In Daily Rituals, How Artists Work, solitary time for creators was nearly universal, as was a distinct separation between writing work and other items (most of these were artists from another era… they spent a lot of time on correspondence and mail). One example, the composer Gustav Mahler, stuck with me. Mahler was maniacal about silence…
“He woke at 6:00 or 6:30am and immediately rang for the cook to prepare breakfast… which the cook carried to Mahler’s stone composing hut in the woods. (Mahler could not bear to see of speak to anyone before settling down to work in the morning, so the cook had to take a steep, slippery path to the hut rather than the main walkway, in order to risk not running into him)” (Daily Rituals, page 42)

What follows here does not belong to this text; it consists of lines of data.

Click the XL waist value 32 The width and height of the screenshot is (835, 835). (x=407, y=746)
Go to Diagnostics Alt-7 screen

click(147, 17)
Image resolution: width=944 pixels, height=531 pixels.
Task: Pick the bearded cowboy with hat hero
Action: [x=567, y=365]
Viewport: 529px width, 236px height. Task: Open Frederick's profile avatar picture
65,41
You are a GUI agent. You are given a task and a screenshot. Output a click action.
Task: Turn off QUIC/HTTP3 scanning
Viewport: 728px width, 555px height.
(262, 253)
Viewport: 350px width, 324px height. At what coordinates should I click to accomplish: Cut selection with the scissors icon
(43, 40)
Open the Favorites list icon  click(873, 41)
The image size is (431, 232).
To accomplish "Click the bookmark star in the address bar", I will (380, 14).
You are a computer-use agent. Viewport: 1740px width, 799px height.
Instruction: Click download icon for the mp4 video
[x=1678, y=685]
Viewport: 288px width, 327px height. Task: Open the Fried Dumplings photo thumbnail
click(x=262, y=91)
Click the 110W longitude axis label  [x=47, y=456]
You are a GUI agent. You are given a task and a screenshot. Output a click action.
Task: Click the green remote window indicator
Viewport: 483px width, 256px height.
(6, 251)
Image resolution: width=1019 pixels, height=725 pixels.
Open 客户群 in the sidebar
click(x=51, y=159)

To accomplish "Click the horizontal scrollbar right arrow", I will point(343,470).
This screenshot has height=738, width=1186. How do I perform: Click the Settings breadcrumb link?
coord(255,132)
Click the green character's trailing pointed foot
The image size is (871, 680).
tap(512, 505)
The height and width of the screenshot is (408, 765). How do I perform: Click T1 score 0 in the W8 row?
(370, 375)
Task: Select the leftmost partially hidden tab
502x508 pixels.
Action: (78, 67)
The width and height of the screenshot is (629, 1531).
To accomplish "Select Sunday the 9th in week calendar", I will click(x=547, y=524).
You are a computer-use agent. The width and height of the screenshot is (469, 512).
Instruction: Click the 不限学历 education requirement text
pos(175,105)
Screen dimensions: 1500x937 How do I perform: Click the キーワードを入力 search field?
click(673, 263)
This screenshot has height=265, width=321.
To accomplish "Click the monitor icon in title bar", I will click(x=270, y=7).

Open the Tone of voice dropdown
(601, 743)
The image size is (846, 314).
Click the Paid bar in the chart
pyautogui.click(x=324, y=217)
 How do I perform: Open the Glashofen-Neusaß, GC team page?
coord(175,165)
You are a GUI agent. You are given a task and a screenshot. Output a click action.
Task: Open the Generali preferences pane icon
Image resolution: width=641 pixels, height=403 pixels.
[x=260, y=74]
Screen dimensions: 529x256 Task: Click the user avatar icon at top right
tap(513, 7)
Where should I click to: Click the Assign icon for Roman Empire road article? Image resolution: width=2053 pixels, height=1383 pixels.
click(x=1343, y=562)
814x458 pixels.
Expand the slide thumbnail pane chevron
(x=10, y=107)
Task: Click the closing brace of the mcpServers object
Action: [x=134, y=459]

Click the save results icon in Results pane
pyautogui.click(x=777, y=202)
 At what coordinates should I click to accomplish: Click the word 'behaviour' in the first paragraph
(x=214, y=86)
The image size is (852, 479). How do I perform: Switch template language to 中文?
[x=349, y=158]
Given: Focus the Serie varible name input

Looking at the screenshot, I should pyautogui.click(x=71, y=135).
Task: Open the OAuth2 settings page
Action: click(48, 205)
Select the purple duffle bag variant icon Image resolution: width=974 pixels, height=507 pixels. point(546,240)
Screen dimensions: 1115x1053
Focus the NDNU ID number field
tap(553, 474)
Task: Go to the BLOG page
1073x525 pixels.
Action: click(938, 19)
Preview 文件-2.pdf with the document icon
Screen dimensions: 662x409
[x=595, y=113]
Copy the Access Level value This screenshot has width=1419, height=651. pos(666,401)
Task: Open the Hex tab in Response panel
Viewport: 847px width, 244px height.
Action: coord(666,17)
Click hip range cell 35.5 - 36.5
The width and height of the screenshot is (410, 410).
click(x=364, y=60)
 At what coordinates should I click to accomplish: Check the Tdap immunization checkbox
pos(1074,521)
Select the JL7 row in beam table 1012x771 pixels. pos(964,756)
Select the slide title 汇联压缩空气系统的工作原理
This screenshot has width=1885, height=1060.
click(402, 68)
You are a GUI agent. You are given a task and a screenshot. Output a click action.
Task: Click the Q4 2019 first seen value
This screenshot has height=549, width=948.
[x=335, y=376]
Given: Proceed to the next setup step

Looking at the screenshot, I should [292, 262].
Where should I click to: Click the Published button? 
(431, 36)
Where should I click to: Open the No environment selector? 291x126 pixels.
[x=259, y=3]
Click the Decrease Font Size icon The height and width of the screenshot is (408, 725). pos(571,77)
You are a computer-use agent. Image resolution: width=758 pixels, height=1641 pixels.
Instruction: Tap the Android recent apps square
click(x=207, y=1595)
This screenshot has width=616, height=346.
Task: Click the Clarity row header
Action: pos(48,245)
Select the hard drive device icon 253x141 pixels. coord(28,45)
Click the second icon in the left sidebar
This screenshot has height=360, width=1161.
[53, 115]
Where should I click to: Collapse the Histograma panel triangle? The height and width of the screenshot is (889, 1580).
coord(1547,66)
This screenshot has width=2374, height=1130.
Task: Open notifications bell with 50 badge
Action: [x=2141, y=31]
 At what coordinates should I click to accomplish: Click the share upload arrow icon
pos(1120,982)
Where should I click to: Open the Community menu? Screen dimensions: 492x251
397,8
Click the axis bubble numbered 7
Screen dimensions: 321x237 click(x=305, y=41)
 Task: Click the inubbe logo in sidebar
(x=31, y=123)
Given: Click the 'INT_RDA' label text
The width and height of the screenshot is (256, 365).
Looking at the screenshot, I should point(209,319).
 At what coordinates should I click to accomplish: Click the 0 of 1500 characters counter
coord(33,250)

Of course, Mahler is extreme… but I understand the urge. The longer you can keep out the noise of everyday life, the more your mind can create.
The return of hectic life has dominated the morning pages as well. Sometimes I can’t get through the nonsense banging around in my head before I finished my two pages (I get 850 words into two large pages… MP says three pages but 850 is the target). This is when my mind wanders to the imaginary cabin in the woods, maybe with a light snowfall, a wood-burning stove and fireplace and no internet or cell reception. Though I suspect I’d find plenty of things to obsess over in seclusion as well… schedules or food or feeling the urge to spend more time hiking or enjoying nature instead of cranking on stories.